Enhance Dataiku - Snowflake interoperability
I have encountered several challenges involving column name handling and data type management while integrating with Snowflake. I'd pointed out a few things during a mission to integrate the platform on SF. It was no mean feat, especially when it came to managing schemas and types.
I noticed that the problem is becoming more recurrent on the forum.
- Dataiku changes special characters in column's names like
(
,)
, and*
to underscores_
when updating output schemas. This renaming causes downstream recipes to fail since they cannot find the expected columns.- Implement a mechanism in Dataiku DSS to better handle columns containing special characters, preserving the original names and avoiding unnecessary renaming.
- When the "update output schemas" option is selected, columns with special characters are renamed, causing recipe failures.
- Add an option for users to preserve the original column names during schema updates. This would ensure downstream dependencies remain intact and avoid recipe confusion.
- Dataiku currently does not adequately support ARRAY data types in SQL datasets and downcasts them to STRING. This leads to mismatch errors when executing SQL queries in recipes.
- Enhance Dataiku’s handling of ARRAY types, allowing native usage without forced downcasting to STRING. This will prevent type mismatch errors and improve the integrity of data processing.
- Isolated recipe runs fail due to column renaming, whereas recursive flow builds succeed. This inconsistency creates confusion and additional troubleshooting overhead.
- Ensure consistent schema handling in both recursive flow builds and isolated recipe runs to prevent discrepancies and streamline the debugging process.
- Errors related to schema mismatches and data type issues can be challenging to diagnose due to unclear error messages.

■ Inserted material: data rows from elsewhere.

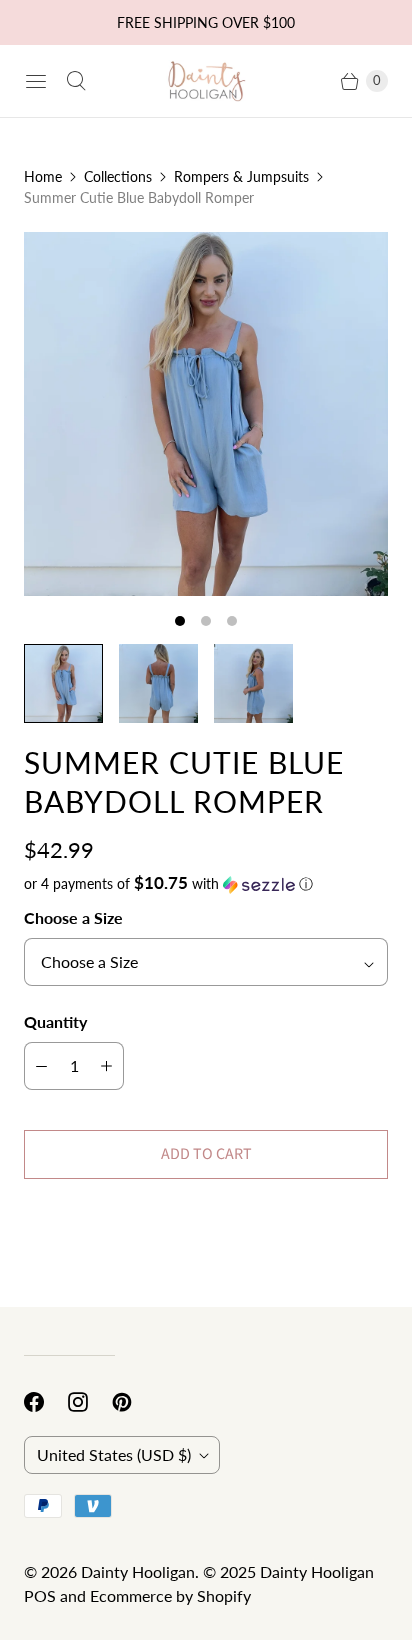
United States (114, 1454)
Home (43, 176)
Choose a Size (73, 917)
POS (40, 1595)
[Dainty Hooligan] (206, 80)
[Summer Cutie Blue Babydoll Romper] (206, 414)
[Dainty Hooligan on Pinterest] (134, 1402)
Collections (118, 176)
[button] (206, 884)
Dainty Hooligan (138, 1571)
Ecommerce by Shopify (170, 1595)
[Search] (76, 81)
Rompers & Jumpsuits (241, 176)
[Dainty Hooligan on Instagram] (90, 1402)
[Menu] (36, 81)
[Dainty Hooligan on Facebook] (46, 1402)
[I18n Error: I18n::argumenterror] (63, 683)
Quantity (55, 1021)
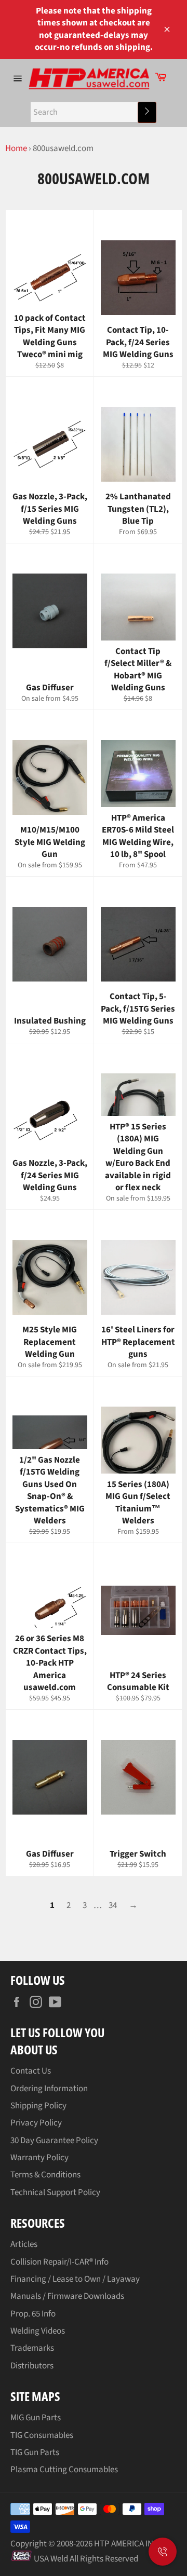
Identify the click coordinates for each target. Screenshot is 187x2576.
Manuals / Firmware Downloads (67, 2296)
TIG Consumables (41, 2435)
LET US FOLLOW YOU (57, 2032)
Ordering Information (49, 2088)
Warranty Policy (39, 2157)
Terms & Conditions (45, 2175)
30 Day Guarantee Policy (54, 2140)
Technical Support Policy (55, 2192)
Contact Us (30, 2071)
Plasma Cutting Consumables (64, 2469)
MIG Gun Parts (35, 2417)
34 (113, 1905)
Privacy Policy (36, 2123)
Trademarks (32, 2348)
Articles (23, 2244)
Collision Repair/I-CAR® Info (59, 2262)
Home (16, 148)
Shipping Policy (38, 2106)
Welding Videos (37, 2331)
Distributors (32, 2366)
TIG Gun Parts (34, 2452)
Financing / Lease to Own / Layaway (75, 2279)
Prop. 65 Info (33, 2314)
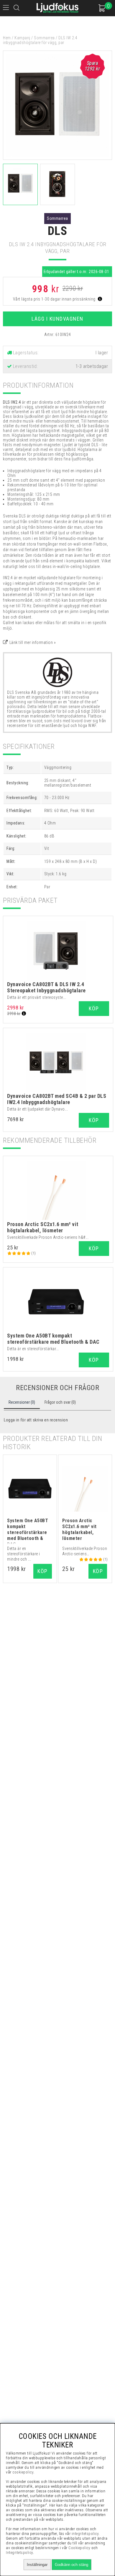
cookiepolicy (22, 2472)
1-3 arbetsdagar (91, 366)
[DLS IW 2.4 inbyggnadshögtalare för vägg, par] (57, 158)
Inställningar (37, 2564)
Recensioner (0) (22, 1402)
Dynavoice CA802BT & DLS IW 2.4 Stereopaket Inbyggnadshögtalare (46, 987)
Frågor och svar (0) (60, 1402)
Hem (7, 37)
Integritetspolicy (19, 2552)
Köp (94, 1008)
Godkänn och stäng (71, 2564)
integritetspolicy (85, 2533)
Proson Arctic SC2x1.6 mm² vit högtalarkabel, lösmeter (42, 1227)
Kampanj (22, 37)
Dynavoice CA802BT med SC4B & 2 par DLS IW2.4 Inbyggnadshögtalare (56, 1099)
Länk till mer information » (32, 642)
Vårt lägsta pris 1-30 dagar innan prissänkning (55, 299)
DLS (58, 231)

- Improve the diagnostic information and error messaging related to schema updates and data type mismatches. This would help users identify and resolve issues more efficiently. For example, when recipe code with steps manipulates columns of a certain type in base, this will very often change its format in BASE and involve type errors.
Comments
-
Turribeach Dataiku DSS Core Designer, Neuron, Dataiku DSS Adv Designer, Registered, Neuron 2023 Posts: 2,163 Neuron
With regards to special charaters in object names I agree in principle that this should be done and should work the way you expect but in practice it's pretty much imposible for Dataiku to handle all the different variations in supported charaters for the different data storage technologies. This means that while sensible this idea has a very low ROI (return on investment) give the high cost to implement. In general the best approach you can take for special charaters in object names is to rename all your tables and column names to match the supported characters which usually means using just underscore and lowercase/uppercase as needed. If this can't be done on the original objects themselves you can create views on top of the tables to remove unwanted charaters. You can always use column description if you want to have a column name that you can display in reports. Finally if you can't create views you can still import a dataset, rename the columns and share the newly created dataset with curated column names.